### [WHAT YOU WILL DO]
Reproduce the stretch of the listing from its start through the line containing "coord(174,325)", both included, with every line unchanged.

### [EXERCISE INPUTS]
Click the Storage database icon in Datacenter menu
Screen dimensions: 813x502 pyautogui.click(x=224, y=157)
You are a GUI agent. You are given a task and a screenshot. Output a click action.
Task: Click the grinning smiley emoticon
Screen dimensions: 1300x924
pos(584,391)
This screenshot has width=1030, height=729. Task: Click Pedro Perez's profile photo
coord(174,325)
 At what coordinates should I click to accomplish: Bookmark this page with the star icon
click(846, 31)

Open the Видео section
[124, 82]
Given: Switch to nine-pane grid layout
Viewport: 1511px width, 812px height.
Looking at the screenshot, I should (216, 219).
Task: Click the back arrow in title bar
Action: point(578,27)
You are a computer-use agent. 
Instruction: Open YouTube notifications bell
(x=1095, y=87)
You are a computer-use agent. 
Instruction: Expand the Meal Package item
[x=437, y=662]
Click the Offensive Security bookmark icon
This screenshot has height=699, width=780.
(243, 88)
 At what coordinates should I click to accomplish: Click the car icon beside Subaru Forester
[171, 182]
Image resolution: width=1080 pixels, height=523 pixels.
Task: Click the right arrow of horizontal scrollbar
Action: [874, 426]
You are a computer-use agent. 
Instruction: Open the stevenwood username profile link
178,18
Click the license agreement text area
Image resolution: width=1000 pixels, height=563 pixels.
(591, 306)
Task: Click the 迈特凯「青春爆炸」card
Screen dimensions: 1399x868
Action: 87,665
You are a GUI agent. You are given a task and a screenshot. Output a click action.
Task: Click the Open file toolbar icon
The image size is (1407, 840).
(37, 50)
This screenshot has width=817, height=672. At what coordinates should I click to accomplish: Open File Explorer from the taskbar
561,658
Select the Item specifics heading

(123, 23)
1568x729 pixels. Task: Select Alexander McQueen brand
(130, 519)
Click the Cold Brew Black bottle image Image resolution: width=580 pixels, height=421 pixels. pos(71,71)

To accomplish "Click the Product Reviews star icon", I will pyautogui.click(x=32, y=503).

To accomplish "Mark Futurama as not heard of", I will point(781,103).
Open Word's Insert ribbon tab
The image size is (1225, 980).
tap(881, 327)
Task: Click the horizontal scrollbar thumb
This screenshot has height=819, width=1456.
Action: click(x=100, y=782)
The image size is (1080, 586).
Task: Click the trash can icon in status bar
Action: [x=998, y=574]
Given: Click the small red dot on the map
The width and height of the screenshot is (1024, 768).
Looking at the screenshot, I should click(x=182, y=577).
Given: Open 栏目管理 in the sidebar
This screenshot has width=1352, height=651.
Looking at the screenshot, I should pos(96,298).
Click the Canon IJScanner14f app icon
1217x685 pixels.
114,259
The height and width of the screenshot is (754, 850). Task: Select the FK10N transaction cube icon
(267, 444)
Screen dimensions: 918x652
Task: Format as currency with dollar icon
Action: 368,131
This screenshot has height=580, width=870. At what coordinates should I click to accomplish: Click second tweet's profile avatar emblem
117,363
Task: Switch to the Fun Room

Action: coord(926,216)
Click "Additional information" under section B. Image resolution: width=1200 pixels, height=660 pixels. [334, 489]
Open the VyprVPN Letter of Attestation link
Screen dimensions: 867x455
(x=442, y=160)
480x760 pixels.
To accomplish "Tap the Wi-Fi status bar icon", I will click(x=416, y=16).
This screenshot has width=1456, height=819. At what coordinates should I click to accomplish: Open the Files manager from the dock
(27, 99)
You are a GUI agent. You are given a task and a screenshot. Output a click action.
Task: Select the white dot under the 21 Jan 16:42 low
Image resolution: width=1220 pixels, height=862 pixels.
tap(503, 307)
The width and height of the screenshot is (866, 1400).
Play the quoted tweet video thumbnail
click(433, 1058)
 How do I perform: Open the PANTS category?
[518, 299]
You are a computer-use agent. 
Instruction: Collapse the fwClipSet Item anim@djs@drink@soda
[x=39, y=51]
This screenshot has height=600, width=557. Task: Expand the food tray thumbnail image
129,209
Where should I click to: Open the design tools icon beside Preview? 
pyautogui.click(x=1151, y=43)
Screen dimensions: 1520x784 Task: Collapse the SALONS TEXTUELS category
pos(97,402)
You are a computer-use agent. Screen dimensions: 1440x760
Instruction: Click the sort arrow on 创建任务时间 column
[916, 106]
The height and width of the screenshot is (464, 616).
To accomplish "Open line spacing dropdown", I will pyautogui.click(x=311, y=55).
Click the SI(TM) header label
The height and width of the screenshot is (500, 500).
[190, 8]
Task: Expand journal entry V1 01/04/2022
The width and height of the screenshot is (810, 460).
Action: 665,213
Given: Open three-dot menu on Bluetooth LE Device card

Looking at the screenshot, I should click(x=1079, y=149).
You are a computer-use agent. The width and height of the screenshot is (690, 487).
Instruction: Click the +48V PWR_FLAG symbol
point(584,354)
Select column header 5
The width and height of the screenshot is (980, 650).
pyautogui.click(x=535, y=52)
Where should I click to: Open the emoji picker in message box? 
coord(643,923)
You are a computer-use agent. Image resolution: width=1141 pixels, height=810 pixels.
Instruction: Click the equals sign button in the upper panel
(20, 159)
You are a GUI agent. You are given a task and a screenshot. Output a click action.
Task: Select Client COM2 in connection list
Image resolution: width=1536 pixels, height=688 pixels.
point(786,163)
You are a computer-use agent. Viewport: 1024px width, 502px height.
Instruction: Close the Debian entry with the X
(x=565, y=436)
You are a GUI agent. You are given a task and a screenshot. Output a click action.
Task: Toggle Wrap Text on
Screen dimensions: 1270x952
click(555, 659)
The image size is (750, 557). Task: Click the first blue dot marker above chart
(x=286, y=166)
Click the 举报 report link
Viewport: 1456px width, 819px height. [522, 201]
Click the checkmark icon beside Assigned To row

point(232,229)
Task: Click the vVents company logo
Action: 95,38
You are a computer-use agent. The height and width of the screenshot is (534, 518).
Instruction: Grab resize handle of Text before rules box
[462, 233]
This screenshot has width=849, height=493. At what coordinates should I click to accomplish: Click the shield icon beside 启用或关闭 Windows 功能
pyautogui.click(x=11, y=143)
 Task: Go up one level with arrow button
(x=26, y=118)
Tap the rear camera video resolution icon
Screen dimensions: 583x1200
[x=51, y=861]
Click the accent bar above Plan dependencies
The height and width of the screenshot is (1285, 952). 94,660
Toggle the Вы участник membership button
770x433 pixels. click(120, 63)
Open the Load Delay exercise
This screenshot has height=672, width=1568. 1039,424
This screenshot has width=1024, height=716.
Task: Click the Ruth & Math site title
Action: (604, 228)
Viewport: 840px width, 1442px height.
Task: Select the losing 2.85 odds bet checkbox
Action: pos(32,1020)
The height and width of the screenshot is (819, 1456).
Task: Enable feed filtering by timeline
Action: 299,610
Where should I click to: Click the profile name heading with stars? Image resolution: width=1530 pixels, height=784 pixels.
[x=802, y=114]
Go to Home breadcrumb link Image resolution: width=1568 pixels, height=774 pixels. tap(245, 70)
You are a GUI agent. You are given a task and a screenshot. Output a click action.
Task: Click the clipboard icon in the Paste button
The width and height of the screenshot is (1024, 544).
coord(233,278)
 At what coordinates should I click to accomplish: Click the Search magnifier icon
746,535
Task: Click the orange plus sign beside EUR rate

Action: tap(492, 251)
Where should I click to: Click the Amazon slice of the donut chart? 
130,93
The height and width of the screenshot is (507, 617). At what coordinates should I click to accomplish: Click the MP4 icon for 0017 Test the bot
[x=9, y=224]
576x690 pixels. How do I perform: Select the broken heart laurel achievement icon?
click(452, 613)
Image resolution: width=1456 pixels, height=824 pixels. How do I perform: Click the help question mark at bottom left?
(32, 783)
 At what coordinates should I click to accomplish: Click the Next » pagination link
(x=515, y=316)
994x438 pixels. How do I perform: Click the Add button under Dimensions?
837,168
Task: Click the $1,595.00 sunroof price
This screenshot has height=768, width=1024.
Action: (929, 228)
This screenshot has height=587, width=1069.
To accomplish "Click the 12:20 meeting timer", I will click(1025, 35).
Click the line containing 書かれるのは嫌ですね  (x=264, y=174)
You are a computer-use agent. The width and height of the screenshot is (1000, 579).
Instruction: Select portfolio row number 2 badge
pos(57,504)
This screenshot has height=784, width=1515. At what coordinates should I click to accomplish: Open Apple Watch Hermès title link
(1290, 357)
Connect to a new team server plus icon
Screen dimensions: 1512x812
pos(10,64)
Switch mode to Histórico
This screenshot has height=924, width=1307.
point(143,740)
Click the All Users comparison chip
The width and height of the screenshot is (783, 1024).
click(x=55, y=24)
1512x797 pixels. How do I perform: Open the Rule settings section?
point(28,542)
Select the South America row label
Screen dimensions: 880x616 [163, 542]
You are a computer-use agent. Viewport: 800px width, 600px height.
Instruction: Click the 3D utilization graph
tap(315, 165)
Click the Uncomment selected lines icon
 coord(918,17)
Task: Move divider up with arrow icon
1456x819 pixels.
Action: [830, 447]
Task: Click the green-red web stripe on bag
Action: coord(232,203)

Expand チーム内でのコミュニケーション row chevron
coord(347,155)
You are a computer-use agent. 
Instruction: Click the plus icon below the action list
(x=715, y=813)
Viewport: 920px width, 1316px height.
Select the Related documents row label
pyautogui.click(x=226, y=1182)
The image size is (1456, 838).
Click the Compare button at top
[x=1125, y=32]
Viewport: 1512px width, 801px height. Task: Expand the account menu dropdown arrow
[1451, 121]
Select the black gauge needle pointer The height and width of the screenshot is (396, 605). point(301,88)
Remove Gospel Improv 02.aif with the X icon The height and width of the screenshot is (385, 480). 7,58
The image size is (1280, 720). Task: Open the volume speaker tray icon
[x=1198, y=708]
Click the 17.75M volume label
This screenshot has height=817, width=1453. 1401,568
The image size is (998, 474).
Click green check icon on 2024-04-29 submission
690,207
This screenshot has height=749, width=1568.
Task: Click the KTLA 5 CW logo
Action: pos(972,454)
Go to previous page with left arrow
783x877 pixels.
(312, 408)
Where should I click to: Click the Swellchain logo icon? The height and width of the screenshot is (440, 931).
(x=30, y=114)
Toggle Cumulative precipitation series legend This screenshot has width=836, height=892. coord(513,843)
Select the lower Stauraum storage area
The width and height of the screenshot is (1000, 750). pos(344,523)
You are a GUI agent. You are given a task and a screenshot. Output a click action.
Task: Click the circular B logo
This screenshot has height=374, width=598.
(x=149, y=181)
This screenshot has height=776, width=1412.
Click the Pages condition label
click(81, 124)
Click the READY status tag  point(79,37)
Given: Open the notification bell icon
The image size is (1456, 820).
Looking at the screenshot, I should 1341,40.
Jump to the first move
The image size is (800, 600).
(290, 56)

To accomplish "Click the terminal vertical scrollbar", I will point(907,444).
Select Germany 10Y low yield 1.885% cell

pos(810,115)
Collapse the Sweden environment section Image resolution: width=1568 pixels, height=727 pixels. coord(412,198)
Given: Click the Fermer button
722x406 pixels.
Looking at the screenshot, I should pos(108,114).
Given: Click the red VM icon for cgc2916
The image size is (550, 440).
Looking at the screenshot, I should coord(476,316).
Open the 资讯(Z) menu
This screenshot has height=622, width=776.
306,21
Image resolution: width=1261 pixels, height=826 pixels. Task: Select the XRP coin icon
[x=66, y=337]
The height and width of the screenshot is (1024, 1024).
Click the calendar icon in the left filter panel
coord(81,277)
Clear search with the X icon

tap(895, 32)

### [EXERCISE ANSWER]
Click the Storage database icon in Datacenter menu
Screen dimensions: 813x502 pyautogui.click(x=224, y=157)
You are a GUI agent. You are given a task and a screenshot. Output a click action.
Task: Click the grinning smiley emoticon
Screen dimensions: 1300x924
pos(584,391)
This screenshot has width=1030, height=729. Task: Click Pedro Perez's profile photo
coord(174,325)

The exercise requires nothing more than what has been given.